Exercise data:
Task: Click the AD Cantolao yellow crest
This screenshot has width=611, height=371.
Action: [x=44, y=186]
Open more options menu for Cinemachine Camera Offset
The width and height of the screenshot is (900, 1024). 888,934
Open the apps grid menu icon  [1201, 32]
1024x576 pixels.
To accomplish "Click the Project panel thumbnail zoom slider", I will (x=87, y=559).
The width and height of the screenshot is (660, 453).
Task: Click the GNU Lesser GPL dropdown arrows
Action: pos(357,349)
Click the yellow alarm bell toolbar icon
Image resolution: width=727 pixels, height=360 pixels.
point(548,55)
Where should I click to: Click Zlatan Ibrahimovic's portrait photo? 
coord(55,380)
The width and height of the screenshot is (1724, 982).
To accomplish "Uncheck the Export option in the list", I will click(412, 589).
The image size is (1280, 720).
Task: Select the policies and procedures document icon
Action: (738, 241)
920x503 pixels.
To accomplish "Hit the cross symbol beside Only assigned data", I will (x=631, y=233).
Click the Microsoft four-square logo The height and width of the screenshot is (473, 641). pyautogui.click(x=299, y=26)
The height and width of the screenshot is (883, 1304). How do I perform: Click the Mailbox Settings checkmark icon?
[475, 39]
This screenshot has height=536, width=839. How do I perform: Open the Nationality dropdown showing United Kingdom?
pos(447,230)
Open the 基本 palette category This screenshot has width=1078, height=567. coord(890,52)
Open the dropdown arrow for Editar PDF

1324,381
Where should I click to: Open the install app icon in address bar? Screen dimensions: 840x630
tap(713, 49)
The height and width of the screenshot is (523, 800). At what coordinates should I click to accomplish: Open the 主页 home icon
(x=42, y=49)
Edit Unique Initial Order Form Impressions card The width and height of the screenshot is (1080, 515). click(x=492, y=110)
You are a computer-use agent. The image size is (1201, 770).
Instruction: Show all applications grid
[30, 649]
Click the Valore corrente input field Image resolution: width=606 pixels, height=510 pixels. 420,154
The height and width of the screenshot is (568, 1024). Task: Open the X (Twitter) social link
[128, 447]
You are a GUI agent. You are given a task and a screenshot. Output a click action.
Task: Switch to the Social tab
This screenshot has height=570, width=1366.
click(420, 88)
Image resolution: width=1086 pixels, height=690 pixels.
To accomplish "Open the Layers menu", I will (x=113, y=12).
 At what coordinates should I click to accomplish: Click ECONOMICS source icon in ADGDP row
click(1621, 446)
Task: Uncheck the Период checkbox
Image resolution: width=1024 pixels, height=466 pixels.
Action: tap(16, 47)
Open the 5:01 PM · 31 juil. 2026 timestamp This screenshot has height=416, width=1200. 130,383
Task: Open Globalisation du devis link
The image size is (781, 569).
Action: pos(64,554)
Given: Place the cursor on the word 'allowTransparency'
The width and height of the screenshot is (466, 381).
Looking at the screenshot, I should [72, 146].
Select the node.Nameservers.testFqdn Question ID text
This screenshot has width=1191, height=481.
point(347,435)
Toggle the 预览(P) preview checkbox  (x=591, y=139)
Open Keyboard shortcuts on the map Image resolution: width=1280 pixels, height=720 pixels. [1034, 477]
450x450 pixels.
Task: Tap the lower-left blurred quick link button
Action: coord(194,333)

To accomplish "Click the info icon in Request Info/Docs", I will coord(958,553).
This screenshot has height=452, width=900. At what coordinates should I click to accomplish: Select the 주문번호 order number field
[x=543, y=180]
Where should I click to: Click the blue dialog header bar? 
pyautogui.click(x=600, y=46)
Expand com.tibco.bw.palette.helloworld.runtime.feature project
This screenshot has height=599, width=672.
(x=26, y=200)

Try it:
Retype the entries above exactly as they appear.

Task solution:
Task: Click the AD Cantolao yellow crest
This screenshot has width=611, height=371.
Action: [x=44, y=186]
Open more options menu for Cinemachine Camera Offset
The width and height of the screenshot is (900, 1024). 888,934
Open the apps grid menu icon  [1201, 32]
1024x576 pixels.
To accomplish "Click the Project panel thumbnail zoom slider", I will (x=87, y=559).
The width and height of the screenshot is (660, 453).
Task: Click the GNU Lesser GPL dropdown arrows
Action: pos(357,349)
Click the yellow alarm bell toolbar icon
Image resolution: width=727 pixels, height=360 pixels.
point(548,55)
Where should I click to: Click Zlatan Ibrahimovic's portrait photo? 
coord(55,380)
The width and height of the screenshot is (1724, 982).
To accomplish "Uncheck the Export option in the list", I will click(412, 589).
The image size is (1280, 720).
Task: Select the policies and procedures document icon
Action: (738, 241)
920x503 pixels.
To accomplish "Hit the cross symbol beside Only assigned data", I will (x=631, y=233).
Click the Microsoft four-square logo The height and width of the screenshot is (473, 641). pyautogui.click(x=299, y=26)
The height and width of the screenshot is (883, 1304). How do I perform: Click the Mailbox Settings checkmark icon?
[475, 39]
This screenshot has height=536, width=839. How do I perform: Open the Nationality dropdown showing United Kingdom?
pos(447,230)
Open the 基本 palette category This screenshot has width=1078, height=567. coord(890,52)
Open the dropdown arrow for Editar PDF

1324,381
Where should I click to: Open the install app icon in address bar? Screen dimensions: 840x630
tap(713, 49)
The height and width of the screenshot is (523, 800). At what coordinates should I click to accomplish: Open the 主页 home icon
(x=42, y=49)
Edit Unique Initial Order Form Impressions card The width and height of the screenshot is (1080, 515). click(x=492, y=110)
You are a computer-use agent. The image size is (1201, 770).
Instruction: Show all applications grid
[30, 649]
Click the Valore corrente input field Image resolution: width=606 pixels, height=510 pixels. 420,154
The height and width of the screenshot is (568, 1024). Task: Open the X (Twitter) social link
[128, 447]
You are a GUI agent. You are given a task and a screenshot. Output a click action.
Task: Switch to the Social tab
This screenshot has height=570, width=1366.
click(420, 88)
Image resolution: width=1086 pixels, height=690 pixels.
To accomplish "Open the Layers menu", I will (x=113, y=12).
 At what coordinates should I click to accomplish: Click ECONOMICS source icon in ADGDP row
click(1621, 446)
Task: Uncheck the Период checkbox
Image resolution: width=1024 pixels, height=466 pixels.
Action: tap(16, 47)
Open the 5:01 PM · 31 juil. 2026 timestamp This screenshot has height=416, width=1200. 130,383
Task: Open Globalisation du devis link
The image size is (781, 569).
Action: pos(64,554)
Given: Place the cursor on the word 'allowTransparency'
The width and height of the screenshot is (466, 381).
Looking at the screenshot, I should [72, 146].
Select the node.Nameservers.testFqdn Question ID text
This screenshot has width=1191, height=481.
point(347,435)
Toggle the 预览(P) preview checkbox  (x=591, y=139)
Open Keyboard shortcuts on the map Image resolution: width=1280 pixels, height=720 pixels. [1034, 477]
450x450 pixels.
Task: Tap the lower-left blurred quick link button
Action: coord(194,333)

To accomplish "Click the info icon in Request Info/Docs", I will coord(958,553).
This screenshot has height=452, width=900. At what coordinates should I click to accomplish: Select the 주문번호 order number field
[x=543, y=180]
Where should I click to: Click the blue dialog header bar? 
pyautogui.click(x=600, y=46)
Expand com.tibco.bw.palette.helloworld.runtime.feature project
This screenshot has height=599, width=672.
(x=26, y=200)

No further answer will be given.